PAGE EXTRACT -
+ + +

One question that comes up quite often is whether HMC Provisioning is "thread safe" i.e.. does it support multiple simultaneous provisioning actions. The answer to this question can be complicated, the simple answer is "yes, but there are caveats."

To understand the caveats better we have to understand the basic architecture of HMC Provisioning. For this discussion we will break the architecture into 3 blocks.    

HMC and MPF Namespaces

Layered business/service logic defined as XML workflow descriptions.

MPF Engine

COM service that executes requests based on workflows defined in the namespaces. This is the component that provides transaction based compensation/rollback support.

Providers and Underlying Product APIs

DLLs that run under the context of the MPF Engine, these DLLs wrap the Product specific APIs that are used to perform provisioning actions.

Now to understand the impact each of these components can have on the HMC Concurrency story we will start from the bottom and work our way up the stack.

Providers and Underlying Product APIs

The core provisioning capabilities of HMC are generally defined at, and limited by the underlying Product APIs, and specifically the way in which the Provider DLLs expose the product APIs. This is particularly true when it comes to the concurrency characteristics of HMC. The easiest way to explain this is to look at two core Providers and their concurrency characteristics.

  • SQL Provider: This provider supports execution of SQL Stored Procedures and ad-hoc requests within the context of a DTC transaction that can be bound to executing thread inside of the MPF Engine (more on MPF Engine Process Controller threads below). This allows for transaction scoping all the way down to the underlying System in this case SQL, leaving the responsibility for compensation in the case of a failure to DTC and SQL. This is a very powerful feature of the SQL Provider though one must consider that this also implies that any locks on a table or row in SQL are scoped to the entirety of the transaction. This must be taken into consideration when designing named procedures for Namespaces which orchestrate multiple SQL Provider requests. The SQL Provider is used mostly by the ManagedPlans Namespace for almost every single Plan related operation
  • Active Directory Provider: This provider uses standard directory services interfaces, so while the API exposed by this provider is fully thread safe there is no transactional scoping beyond the MPF Engine. Therefore, actions taken on one thread can directly impact other threads, ie. if thread A deletes an object before thread B tries to retrieve it, thread B will be impacted by the change made by thread A. This also must be taken into account when designing highly concurrent systems particularly when dealing with procedures that act on global, or organization wide objects.

These kinds of variations in concurrency characteristics exist across most of the MPF providers, though the SQL provider is unique in that it is the only provider that supports transactional scoping all the way down to the underlying system. It is generally these variations that result in currency related failures within in HMC.

MPF Engine

The MPF Engine was actually designed for high levels of concurrency. Each incoming request is processed on a separate "process controller" thread. Each process controller thread is fully isolated from other process controllers within the context of the MPF engine.  Each process controller thread is also an MPF transaction; all actions performed within the context of a transaction are persisted and if a failure occurs, these actions will be rolled back. So while this component in and of itself enables high concurrency request processing, as a developer you must take into account that other components in the system specifically the other two blocks in the architecture Providers and Underlying Product APIs (discussed above), and HMC and MPF namespaces (discussed below) have a significant impact on the concurrency behavior of the overall system.

+ + +

TASK REQUIREMENTS -
- 1) Answer these questions about the article on HMC Provisioning concurrency:
(a) Into how many blocks does the article break the HMC Provisioning architecture?
(b) Which provider is the only one that supports transactional scoping all the way down to the underlying system?
(c) In the MPF Engine, what kind of thread handles each incoming request?
- 2) Write what comes next in the article on HMC Provisioning concurrency, picking up after its final sentence.
The entries that come next are separate material from the article on HMC Provisioning concurrency.

INFORMATION GIVEN -
+ + +

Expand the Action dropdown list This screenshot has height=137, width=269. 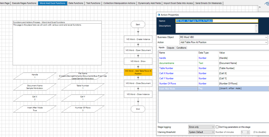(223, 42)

+ + +

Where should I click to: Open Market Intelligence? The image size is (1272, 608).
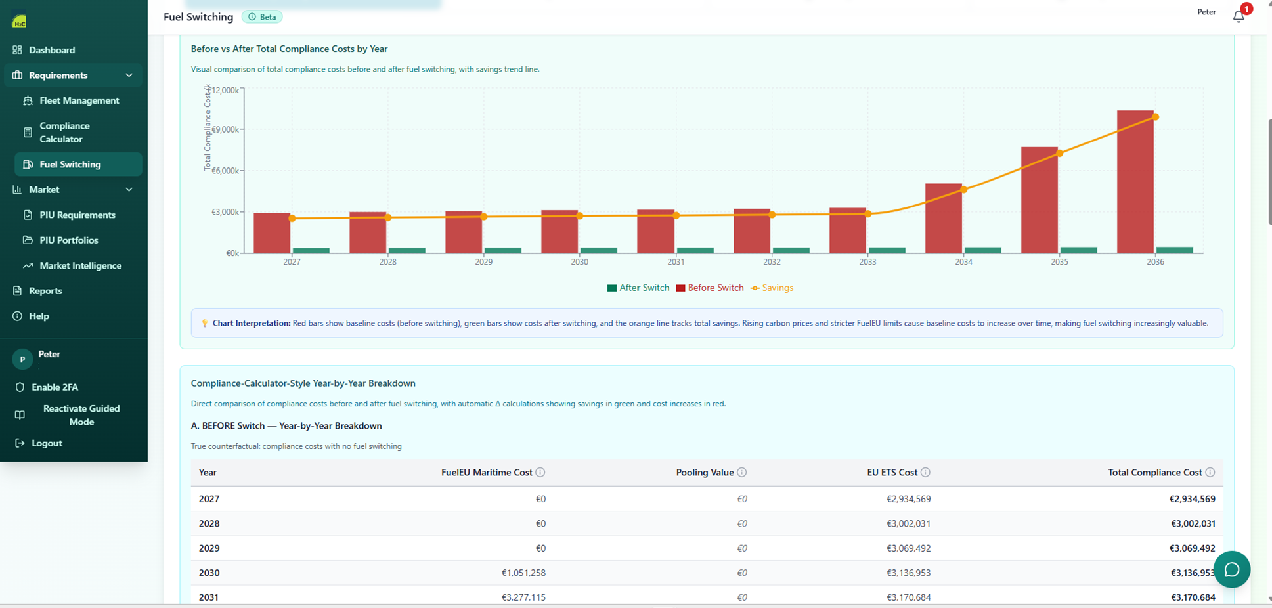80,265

+ + +

ANSWERS TO THE PROBLEMS -
- 1)
(a) Three blocks.
(b) The SQL Provider.
(c) A separate "process controller" thread.

- 2)
HMC and MPF Namespaces

This is where the majority of the business or service logic is defined. Namespace logic is defined as multiple layers of named procedures that either call other named procedures or execute provider methods. The layering and orchestration capabilities of MPF are extensive and very powerful. Unfortunately, this is also the root of almost all concurrency related failures in HMC, some are easily avoided others require careful design consideration or in some cases external throttling and/or retry mechanisms. The following are some high level examples of concurrency related failures in HMC and MPF Namespaces.

MPF Requests that operate on global, or organization wide objects can cause failures under high concurrency

While this may seem fairly straight forward there are some corner scenarios where this can cause concurrency related problems.
Let's take for example the scenario where a SharePoint site is being created at the exact same time as a separate SharePoint site belonging to the same organization is being deleted. One might not expect these two requests to have any impact on each other however both rely on the organization wide SharePointSites service pointer for tracking purposes. If the request to delete a SharePoint site removes one of the site pointers at the same time that request to create a SharePoint site is enumerating the list of SharePoint sites the request to create a SharePoint site might fail because the Servicepointer is overwritten by the delete operation. This issue was alluded to above in the discussion about the Active Directory Provider, it is important to note though that any provider that interacts with Active Directory or other similar systems, Resource Manager has similar characteristics, is susceptible to this kind of failure.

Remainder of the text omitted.